### [Goal]
Rewrite the records below, replacing "midpoint" with "center" wherever it occurs and leaving everything else unchanged.

## Begin Supplied records

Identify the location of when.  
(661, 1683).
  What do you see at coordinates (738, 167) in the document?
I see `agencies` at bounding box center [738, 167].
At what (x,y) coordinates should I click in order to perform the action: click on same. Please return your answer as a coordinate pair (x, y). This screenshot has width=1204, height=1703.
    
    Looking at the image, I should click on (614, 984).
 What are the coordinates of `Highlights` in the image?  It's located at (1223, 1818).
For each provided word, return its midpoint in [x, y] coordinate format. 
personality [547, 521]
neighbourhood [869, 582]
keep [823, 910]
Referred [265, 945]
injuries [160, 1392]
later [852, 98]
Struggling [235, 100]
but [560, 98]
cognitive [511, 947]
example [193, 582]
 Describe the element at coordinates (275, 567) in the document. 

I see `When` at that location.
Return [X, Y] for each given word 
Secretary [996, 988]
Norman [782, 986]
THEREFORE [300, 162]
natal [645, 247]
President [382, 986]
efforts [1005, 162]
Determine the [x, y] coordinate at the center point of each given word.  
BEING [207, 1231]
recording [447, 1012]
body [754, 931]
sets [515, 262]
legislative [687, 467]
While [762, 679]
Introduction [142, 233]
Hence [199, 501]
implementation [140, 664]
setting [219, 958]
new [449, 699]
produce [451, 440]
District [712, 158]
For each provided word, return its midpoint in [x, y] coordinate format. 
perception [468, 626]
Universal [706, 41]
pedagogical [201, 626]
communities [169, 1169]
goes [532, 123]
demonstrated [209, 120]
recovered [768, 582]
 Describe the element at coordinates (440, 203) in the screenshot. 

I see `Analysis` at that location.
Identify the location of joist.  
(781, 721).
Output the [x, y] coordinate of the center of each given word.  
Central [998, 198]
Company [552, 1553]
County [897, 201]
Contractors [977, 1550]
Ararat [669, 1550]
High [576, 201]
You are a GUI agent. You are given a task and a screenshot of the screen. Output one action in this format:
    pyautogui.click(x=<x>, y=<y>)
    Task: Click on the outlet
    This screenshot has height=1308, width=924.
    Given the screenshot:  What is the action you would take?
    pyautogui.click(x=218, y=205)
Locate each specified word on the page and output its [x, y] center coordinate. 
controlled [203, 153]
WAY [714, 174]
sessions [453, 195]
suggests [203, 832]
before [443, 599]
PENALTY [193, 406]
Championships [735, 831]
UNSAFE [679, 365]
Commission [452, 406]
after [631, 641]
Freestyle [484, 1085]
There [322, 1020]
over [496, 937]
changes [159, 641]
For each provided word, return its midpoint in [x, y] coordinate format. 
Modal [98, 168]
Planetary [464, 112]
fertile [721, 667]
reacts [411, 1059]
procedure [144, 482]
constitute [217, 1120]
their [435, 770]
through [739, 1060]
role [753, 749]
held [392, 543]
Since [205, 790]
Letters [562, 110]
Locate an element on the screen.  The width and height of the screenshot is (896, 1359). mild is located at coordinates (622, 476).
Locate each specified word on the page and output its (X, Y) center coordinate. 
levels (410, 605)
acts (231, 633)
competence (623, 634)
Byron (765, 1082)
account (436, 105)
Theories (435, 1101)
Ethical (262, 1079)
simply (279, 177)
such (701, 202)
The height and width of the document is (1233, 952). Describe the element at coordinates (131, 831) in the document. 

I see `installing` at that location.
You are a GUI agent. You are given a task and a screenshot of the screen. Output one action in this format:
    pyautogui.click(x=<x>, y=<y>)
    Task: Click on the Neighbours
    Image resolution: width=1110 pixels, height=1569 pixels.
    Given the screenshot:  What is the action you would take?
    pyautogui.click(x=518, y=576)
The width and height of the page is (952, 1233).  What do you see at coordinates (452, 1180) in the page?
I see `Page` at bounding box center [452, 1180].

## End Supplied records

### [Reply to the exercise]
Identify the location of when.  
(661, 1683).
  What do you see at coordinates (738, 167) in the document?
I see `agencies` at bounding box center [738, 167].
At what (x,y) coordinates should I click in order to perform the action: click on same. Please return your answer as a coordinate pair (x, y). This screenshot has width=1204, height=1703.
    
    Looking at the image, I should click on (614, 984).
 What are the coordinates of `Highlights` in the image?  It's located at (1223, 1818).
For each provided word, return its center in [x, y] coordinate format. 
personality [547, 521]
neighbourhood [869, 582]
keep [823, 910]
Referred [265, 945]
injuries [160, 1392]
later [852, 98]
Struggling [235, 100]
but [560, 98]
cognitive [511, 947]
example [193, 582]
 Describe the element at coordinates (275, 567) in the document. 

I see `When` at that location.
Return [X, Y] for each given word 
Secretary [996, 988]
Norman [782, 986]
THEREFORE [300, 162]
natal [645, 247]
President [382, 986]
efforts [1005, 162]
Determine the [x, y] coordinate at the center point of each given word.  
BEING [207, 1231]
recording [447, 1012]
body [754, 931]
sets [515, 262]
legislative [687, 467]
While [762, 679]
Introduction [142, 233]
Hence [199, 501]
implementation [140, 664]
setting [219, 958]
new [449, 699]
produce [451, 440]
District [712, 158]
For each provided word, return its center in [x, y] coordinate format. 
perception [468, 626]
Universal [706, 41]
pedagogical [201, 626]
communities [169, 1169]
goes [532, 123]
demonstrated [209, 120]
recovered [768, 582]
 Describe the element at coordinates (440, 203) in the screenshot. 

I see `Analysis` at that location.
Identify the location of joist.  
(781, 721).
Output the [x, y] coordinate of the center of each given word.  
Central [998, 198]
Company [552, 1553]
County [897, 201]
Contractors [977, 1550]
Ararat [669, 1550]
High [576, 201]
You are a GUI agent. You are given a task and a screenshot of the screen. Output one action in this format:
    pyautogui.click(x=<x>, y=<y>)
    Task: Click on the outlet
    This screenshot has height=1308, width=924.
    Given the screenshot:  What is the action you would take?
    pyautogui.click(x=218, y=205)
Locate each specified word on the page and output its [x, y] center coordinate. 
controlled [203, 153]
WAY [714, 174]
sessions [453, 195]
suggests [203, 832]
before [443, 599]
PENALTY [193, 406]
Championships [735, 831]
UNSAFE [679, 365]
Commission [452, 406]
after [631, 641]
Freestyle [484, 1085]
There [322, 1020]
over [496, 937]
changes [159, 641]
For each provided word, return its center in [x, y] coordinate format. 
Modal [98, 168]
Planetary [464, 112]
fertile [721, 667]
reacts [411, 1059]
procedure [144, 482]
constitute [217, 1120]
their [435, 770]
through [739, 1060]
role [753, 749]
held [392, 543]
Since [205, 790]
Letters [562, 110]
Locate an element on the screen.  The width and height of the screenshot is (896, 1359). mild is located at coordinates (622, 476).
Locate each specified word on the page and output its (X, Y) center coordinate. 
levels (410, 605)
acts (231, 633)
competence (623, 634)
Byron (765, 1082)
account (436, 105)
Theories (435, 1101)
Ethical (262, 1079)
simply (279, 177)
such (701, 202)
The height and width of the document is (1233, 952). Describe the element at coordinates (131, 831) in the document. 

I see `installing` at that location.
You are a GUI agent. You are given a task and a screenshot of the screen. Output one action in this format:
    pyautogui.click(x=<x>, y=<y>)
    Task: Click on the Neighbours
    Image resolution: width=1110 pixels, height=1569 pixels.
    Given the screenshot:  What is the action you would take?
    pyautogui.click(x=518, y=576)
The width and height of the page is (952, 1233).  What do you see at coordinates (452, 1180) in the page?
I see `Page` at bounding box center [452, 1180].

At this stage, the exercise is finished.